Universities must be more transparent in their bonus-awarding practices if higher education is to close its gender pay gap, campaigners say.
Along with salary data that revealed huge disparities between male and female earnings across the majority of universities, the UK government also required employers with more than 250 staff to disclose any gender gaps in bonus payouts, as well as the percentage of men and women who receive them.
A number of universities reveal a bonus gender pay gap of 100 per cent – but this may only account for one, or a very small number of individuals in senior positions being eligible for bonus awards.
Many of the institutions with a higher overall pay gap, in particular Russell Group members, show a bonus gap figure that suggests that a greater proportion of employees receive a cash bonus.
But campaigners have criticised the legal requirement on reporting bonuses as being too limited to draw conclusions from. In addition, there is little clarity as to how institutions have accounted for their bonus data: some may have included bonuses within salaries, or not at all, making the data incomparable at best.

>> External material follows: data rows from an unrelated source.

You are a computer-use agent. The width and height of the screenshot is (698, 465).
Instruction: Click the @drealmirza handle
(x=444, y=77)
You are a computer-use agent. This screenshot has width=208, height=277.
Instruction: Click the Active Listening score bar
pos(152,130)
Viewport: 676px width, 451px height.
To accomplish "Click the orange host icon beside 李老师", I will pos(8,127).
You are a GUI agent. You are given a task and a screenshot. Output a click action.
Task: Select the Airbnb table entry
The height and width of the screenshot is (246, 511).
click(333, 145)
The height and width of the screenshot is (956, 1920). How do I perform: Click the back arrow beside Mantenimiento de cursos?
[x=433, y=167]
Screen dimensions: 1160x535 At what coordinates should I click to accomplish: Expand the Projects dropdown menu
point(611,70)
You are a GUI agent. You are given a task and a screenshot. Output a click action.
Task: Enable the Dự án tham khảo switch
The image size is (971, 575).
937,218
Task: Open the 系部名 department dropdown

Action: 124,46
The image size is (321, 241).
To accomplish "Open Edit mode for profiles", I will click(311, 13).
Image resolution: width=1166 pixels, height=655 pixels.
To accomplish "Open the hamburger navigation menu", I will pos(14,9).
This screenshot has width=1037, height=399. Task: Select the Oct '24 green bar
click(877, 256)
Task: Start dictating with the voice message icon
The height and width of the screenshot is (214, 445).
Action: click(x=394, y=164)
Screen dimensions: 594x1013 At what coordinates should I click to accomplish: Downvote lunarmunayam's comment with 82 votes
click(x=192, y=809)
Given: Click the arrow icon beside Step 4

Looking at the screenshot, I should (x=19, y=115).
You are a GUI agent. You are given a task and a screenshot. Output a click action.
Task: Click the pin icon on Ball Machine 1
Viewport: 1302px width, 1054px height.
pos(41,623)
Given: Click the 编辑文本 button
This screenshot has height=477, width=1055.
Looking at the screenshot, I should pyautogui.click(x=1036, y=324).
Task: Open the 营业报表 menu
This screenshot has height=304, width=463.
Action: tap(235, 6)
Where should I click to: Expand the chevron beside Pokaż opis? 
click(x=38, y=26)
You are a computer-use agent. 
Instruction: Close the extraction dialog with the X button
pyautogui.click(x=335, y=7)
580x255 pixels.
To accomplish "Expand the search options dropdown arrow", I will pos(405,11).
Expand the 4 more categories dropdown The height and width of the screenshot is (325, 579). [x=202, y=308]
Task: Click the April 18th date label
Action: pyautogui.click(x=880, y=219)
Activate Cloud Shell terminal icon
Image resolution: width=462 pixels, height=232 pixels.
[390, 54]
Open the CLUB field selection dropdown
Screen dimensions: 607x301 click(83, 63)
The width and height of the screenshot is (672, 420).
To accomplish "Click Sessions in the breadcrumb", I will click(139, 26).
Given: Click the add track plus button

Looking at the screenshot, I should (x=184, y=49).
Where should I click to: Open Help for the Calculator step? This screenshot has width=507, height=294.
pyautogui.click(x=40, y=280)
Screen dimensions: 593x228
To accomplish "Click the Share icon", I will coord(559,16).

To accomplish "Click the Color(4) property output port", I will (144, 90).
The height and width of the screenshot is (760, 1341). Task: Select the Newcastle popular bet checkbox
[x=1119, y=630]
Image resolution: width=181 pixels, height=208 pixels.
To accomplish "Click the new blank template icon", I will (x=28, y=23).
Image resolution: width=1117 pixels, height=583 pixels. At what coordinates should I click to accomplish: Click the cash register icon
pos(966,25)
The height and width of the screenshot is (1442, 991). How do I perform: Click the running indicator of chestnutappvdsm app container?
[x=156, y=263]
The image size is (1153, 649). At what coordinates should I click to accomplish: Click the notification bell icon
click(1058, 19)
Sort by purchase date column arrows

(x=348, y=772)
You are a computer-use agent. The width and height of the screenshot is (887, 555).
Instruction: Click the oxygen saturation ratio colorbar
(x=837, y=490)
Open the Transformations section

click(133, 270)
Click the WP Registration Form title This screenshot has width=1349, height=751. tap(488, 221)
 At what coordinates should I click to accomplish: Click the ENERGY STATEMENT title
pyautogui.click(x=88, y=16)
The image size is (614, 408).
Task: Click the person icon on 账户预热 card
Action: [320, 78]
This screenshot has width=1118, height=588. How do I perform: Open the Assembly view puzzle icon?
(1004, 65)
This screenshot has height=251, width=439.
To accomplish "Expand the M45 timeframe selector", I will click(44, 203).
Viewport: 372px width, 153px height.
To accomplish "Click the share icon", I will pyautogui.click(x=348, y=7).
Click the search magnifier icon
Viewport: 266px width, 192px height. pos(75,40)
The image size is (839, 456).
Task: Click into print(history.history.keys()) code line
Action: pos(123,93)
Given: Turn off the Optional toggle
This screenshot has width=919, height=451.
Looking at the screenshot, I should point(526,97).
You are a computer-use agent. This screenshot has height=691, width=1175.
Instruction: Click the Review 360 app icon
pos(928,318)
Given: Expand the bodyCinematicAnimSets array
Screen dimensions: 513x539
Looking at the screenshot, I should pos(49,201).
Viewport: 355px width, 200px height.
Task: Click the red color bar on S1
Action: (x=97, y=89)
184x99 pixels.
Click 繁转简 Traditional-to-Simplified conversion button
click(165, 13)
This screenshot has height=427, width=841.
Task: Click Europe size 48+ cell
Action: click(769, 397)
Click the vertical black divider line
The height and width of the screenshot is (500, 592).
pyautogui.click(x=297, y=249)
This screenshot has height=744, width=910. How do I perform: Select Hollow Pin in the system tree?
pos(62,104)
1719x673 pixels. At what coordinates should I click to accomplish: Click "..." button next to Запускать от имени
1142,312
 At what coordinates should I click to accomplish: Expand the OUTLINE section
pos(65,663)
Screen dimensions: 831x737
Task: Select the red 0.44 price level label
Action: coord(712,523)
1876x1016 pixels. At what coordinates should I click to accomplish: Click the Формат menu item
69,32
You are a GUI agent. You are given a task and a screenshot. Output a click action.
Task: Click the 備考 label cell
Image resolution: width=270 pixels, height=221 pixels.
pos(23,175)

Stefan Cross, legal patron of the Centre for Women, Equality and the Law at the University of Southampton, said that reporting bonus pay data separately from salaries could have the effect of reducing an institution’s overall pay gap on paper, “because bonuses are not usually included within average figures unless women are getting the same percentage bonus”.
“With many schemes it’s only higher-paid earners who are eligible for bonuses. The gender pay gap reporting methodology is actually minimising the problem,” he said.
A number of institutions award bonuses or rewards as a percentage of individual salary rather than a specific sum, meaning that senior men earning more than their female colleagues will automatically be awarded a larger sum of cash – a detail Mr Cross suggested widens the pay gap further.
At the University of Cambridge, for example, a higher proportion of women received bonuses over the past year compared with men, but payments made to female staff were lower on average. The university states in its pay gap report that “bonus payments are generally linked to salary and therefore affected by vertical segregation”, which it said “further highlight[s] the importance of tackling this”.
Further investigation into individual universities’ bonus-awarding policies suggests that, while many institutions claim not to have a formal scheme in place for bonuses, alternative “reward schemes” may be in place, if not always clearly outlined.
The University of Oxford – which has a mean bonus pay gap of 79 per cent in favour of men – says that it “does not operate a bonus scheme for staff”. However, its pay gap report states that it “operates a reward and recognition scheme for all staff in its main salary and grading structure, covering 11,844 employees”.
Keele University, meanwhile, has an “internal reward scheme” enabling one-off payments to be awarded to individuals “in recognition of exceptional performance” as nominated by managers. On this measure, the institution has a mean bonus pay gap of 3.5 per cent in favour of women but, once a second type of rewards awarded only to clinical academics by the NHS is included, the gap is 92.5 per cent in favour of men.
Francine Morris, lecturer in people management at the University of Salford, said the existence of bonus payments in the sector raises “wider questions about the marketisation of higher education and the appropriateness of HR-driven performance-related pay practices in institutions”.
“The second issue is about clarity,” she said. “Current bonus reporting regulations are ambiguous and appear to have been interpreted locally at the institutional level.”